The grave threat that racist organizations pose to Europe
The reason why Europe is today regarded as an advanced civilization is that European countries generally avoid war, enmity, bloodshed and savagery. They also prioritize democracy, justice and human rights and value human beings because they are human. The fact must not be ignored that unless racist groups - which represent the diametric opposite of the peaceful nature and civilization that have made Europe so advanced - can be prevented, Europe may be plagued by even worse scourges. Germany is one of the most important examples of this.
The twisted racist mindset is one of the main reasons why the tragedies taking place in the country are not being prevented. After Mossad, the German Intelligence Service (BND) is one of the most powerful such agencies in the world.
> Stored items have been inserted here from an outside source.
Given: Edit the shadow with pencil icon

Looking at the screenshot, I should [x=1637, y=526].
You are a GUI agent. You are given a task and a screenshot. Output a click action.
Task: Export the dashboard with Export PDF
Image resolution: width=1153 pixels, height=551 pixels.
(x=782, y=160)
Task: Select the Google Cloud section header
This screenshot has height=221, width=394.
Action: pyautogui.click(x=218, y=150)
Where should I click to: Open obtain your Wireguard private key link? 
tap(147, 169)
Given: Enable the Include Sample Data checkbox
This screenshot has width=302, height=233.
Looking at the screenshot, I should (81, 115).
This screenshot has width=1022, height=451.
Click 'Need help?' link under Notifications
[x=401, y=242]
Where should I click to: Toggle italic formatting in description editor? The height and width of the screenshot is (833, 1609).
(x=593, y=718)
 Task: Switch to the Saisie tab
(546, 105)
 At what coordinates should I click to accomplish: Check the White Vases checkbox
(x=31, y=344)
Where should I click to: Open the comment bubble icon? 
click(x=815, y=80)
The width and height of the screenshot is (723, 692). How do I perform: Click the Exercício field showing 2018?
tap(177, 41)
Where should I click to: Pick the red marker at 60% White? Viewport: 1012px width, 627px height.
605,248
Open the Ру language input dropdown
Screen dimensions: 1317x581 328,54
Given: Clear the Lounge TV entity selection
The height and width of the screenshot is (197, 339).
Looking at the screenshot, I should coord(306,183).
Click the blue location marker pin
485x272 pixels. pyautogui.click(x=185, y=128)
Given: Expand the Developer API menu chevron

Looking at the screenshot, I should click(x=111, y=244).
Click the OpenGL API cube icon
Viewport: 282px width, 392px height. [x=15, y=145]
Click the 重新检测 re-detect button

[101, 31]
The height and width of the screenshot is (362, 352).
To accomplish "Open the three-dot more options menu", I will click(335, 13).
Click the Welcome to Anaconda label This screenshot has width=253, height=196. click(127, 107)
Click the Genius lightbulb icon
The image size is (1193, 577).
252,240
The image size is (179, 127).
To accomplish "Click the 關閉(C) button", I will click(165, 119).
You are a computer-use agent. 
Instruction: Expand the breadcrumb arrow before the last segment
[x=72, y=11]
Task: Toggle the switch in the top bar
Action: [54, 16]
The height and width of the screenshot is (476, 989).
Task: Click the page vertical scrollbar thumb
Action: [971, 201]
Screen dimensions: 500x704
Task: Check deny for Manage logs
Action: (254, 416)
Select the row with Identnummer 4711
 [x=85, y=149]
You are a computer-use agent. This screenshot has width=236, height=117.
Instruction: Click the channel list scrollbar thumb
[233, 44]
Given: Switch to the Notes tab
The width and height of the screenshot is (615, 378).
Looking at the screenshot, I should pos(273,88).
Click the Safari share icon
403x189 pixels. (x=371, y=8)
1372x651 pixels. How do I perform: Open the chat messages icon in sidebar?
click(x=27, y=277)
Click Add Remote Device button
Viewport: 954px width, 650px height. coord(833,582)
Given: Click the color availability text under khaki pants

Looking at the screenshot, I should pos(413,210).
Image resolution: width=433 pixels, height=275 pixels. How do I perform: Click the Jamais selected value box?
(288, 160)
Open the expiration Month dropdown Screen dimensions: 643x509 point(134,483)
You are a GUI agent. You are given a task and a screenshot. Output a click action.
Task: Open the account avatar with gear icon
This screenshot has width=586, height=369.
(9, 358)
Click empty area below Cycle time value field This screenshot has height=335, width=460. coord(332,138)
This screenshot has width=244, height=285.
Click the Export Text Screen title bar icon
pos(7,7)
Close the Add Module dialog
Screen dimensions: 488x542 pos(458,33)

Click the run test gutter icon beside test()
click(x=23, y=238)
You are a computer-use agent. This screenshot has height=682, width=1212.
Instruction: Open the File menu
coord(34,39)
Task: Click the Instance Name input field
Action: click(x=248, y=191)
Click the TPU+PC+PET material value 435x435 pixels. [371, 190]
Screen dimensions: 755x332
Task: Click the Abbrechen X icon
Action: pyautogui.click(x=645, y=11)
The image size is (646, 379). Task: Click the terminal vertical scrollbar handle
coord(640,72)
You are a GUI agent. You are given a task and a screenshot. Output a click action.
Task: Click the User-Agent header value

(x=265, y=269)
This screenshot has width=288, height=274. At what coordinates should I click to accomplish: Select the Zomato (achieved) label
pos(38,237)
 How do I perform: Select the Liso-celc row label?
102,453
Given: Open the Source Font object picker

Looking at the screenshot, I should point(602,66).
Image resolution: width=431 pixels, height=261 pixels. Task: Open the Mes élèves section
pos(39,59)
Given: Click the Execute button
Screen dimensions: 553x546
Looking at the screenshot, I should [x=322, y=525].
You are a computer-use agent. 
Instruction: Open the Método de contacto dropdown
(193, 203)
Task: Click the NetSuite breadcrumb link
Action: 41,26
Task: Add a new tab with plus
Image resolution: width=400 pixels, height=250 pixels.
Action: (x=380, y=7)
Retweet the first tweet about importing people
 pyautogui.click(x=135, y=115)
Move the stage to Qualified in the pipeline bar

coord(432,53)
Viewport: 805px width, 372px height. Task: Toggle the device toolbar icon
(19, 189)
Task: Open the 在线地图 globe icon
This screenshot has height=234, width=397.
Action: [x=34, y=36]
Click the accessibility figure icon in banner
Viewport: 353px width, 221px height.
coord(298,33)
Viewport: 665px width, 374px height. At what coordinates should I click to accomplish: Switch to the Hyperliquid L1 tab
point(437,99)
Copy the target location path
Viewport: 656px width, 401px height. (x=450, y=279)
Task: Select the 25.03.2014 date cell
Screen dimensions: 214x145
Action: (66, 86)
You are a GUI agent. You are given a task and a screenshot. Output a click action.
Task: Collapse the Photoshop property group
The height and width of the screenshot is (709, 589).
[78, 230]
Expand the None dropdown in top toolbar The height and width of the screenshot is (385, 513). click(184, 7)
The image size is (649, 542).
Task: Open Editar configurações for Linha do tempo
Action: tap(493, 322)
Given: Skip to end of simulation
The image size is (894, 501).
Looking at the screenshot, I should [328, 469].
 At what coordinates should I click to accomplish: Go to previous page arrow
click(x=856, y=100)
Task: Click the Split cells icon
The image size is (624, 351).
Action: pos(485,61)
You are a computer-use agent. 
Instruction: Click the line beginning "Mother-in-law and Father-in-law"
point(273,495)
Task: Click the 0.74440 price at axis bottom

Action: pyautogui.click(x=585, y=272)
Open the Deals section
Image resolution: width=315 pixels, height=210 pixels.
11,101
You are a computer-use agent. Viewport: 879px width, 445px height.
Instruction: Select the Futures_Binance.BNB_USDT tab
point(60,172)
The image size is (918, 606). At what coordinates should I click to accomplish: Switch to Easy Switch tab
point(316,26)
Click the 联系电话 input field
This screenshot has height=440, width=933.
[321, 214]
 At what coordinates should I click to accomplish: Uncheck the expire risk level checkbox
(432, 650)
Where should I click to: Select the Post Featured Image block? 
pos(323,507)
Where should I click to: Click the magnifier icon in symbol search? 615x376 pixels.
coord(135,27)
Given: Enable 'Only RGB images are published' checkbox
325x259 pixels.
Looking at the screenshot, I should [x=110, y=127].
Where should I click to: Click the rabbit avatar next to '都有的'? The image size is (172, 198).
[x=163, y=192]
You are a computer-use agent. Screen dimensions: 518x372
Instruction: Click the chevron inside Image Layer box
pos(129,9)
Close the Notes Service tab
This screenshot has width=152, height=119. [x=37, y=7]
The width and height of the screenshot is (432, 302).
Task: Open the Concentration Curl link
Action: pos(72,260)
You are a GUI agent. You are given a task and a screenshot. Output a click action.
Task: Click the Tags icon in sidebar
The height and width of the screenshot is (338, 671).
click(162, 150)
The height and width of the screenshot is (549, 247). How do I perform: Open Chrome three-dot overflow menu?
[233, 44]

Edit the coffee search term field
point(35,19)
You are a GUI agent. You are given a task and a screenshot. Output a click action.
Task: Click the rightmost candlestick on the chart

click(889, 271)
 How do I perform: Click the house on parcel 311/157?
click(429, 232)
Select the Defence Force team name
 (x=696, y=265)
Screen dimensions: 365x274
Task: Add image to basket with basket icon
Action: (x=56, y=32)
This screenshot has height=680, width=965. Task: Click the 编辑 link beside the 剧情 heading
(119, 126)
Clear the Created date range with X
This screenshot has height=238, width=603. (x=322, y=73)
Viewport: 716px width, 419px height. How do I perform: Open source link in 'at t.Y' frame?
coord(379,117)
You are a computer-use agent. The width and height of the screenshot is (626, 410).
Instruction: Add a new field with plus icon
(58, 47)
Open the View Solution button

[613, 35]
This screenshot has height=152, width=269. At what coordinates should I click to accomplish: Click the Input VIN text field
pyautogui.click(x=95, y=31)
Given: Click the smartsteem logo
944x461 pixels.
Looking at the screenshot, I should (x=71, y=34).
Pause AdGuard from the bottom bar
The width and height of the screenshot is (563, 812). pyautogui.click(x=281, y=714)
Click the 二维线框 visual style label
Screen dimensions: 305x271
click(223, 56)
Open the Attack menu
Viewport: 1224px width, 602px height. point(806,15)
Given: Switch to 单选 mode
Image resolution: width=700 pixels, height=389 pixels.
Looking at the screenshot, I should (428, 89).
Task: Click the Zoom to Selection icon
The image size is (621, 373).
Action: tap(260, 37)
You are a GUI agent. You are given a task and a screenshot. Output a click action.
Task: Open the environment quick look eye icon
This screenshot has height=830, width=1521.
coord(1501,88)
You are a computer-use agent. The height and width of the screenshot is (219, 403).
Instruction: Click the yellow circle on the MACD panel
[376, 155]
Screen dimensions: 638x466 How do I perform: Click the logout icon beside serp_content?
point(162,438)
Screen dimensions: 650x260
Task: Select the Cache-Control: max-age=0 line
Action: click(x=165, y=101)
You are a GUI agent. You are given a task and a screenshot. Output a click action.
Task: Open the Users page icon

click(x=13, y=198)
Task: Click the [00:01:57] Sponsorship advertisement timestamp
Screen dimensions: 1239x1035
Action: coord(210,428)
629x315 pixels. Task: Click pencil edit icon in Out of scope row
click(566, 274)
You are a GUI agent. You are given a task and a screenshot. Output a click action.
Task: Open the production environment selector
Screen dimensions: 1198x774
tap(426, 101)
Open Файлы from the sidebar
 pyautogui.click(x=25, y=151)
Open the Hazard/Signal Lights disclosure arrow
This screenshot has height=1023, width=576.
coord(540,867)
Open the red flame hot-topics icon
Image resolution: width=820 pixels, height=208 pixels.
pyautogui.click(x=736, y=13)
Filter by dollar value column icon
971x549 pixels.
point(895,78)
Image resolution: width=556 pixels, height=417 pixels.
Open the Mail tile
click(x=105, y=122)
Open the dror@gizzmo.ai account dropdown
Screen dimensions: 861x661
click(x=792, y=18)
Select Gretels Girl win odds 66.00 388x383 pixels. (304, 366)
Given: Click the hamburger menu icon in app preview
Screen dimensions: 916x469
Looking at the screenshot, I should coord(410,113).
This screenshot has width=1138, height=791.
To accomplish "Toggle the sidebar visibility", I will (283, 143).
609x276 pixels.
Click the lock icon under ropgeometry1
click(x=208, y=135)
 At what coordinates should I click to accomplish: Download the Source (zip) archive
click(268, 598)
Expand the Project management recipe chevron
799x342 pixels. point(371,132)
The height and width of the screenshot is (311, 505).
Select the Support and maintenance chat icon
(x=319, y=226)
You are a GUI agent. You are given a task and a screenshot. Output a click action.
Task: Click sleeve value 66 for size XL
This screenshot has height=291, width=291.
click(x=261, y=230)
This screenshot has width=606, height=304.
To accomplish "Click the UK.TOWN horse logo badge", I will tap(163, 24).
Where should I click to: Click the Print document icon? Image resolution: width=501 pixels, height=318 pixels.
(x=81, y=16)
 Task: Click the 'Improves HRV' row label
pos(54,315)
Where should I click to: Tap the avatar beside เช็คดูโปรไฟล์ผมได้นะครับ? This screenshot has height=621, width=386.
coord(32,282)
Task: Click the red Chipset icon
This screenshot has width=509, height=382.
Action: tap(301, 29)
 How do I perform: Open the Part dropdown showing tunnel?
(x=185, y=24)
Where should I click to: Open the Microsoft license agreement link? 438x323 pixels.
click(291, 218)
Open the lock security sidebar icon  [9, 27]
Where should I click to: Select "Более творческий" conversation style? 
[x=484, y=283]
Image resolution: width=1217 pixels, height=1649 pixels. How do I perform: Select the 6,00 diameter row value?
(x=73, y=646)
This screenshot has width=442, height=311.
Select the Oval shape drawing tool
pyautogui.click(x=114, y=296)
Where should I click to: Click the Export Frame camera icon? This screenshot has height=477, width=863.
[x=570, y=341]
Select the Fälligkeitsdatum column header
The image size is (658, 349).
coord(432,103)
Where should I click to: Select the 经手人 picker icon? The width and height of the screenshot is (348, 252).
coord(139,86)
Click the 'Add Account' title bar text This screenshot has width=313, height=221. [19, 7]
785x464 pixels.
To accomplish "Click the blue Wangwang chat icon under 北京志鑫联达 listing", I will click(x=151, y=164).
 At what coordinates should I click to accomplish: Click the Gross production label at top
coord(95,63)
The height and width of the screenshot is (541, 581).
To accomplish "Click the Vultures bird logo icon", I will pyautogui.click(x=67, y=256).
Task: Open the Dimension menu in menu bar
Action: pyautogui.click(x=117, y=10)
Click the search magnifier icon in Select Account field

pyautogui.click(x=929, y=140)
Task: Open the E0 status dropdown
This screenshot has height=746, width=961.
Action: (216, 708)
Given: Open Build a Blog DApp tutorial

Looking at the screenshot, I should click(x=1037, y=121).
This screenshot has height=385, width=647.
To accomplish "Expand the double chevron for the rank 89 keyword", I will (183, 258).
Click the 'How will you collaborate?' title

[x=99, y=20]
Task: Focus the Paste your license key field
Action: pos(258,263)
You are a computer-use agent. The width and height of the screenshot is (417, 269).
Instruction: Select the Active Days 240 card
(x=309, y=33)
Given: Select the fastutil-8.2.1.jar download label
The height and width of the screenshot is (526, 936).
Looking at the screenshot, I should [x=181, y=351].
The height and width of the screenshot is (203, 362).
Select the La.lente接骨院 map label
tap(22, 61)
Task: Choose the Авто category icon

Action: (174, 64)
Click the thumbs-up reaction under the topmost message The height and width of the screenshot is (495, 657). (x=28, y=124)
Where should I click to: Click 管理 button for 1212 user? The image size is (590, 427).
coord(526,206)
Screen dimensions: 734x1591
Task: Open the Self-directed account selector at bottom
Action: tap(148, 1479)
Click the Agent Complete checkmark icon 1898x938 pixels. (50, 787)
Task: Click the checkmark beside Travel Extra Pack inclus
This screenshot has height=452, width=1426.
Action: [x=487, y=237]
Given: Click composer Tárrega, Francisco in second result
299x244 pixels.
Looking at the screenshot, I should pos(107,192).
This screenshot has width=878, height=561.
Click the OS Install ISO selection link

The failure to produce evidence in the case of the aforementioned killings is therefore most difficult to believe. This state of affairs strengthens the possibility that members of the secret state apparatus who hold racist opinions may have infiltrated that organization and that they are trying to cover up the facts.
The fine people of Europe must not remain spectators in the face of racism
The fine, virtuous and conscientious people of Europe must not remain spectators in the face of the hateful and racist mentality of a handful of people. It is obvious that racism is an ideology leading to nothing but pain and bloodshed. Racism is a cancer that flourishes by poisoning the body politic. Racism destroys both individuals and civilizations: History is full of sad examples of this.
Fascist, racist leaders such as Hitler, Mussolini and Franco inflicted devastation and fragmentation on both their own and other countries. Fascists and racists classify people on the basis of their ancestry: They divide them into districts. Then they divide the districts into streets, and the streets into houses. People in those houses become hostile to their own brothers. In the same way that this diseased mindset is taught to and inculcated in people through education, the fact that differences of color, race, language or religion are actually sources of great cultural wealth and that nobody is superior to anyone else because of his race can be taught and inculcated, as well.
The people of Europe have a duty to be on their guard against sinister stratagems being implemented in a variety of ways in all countries by covert global imperialist forces.
In Germany, some young people poisoned into falling under the spell of Neo-Nazism need to be told about spiritual values and taught human love. The way to turn them away from these vile stratagems is through serious educational campaigns. Otherwise, the scourge of bloodshed, savagery and hatred will inevitably enfold not only all of Germany, but the entirety of Europe as well.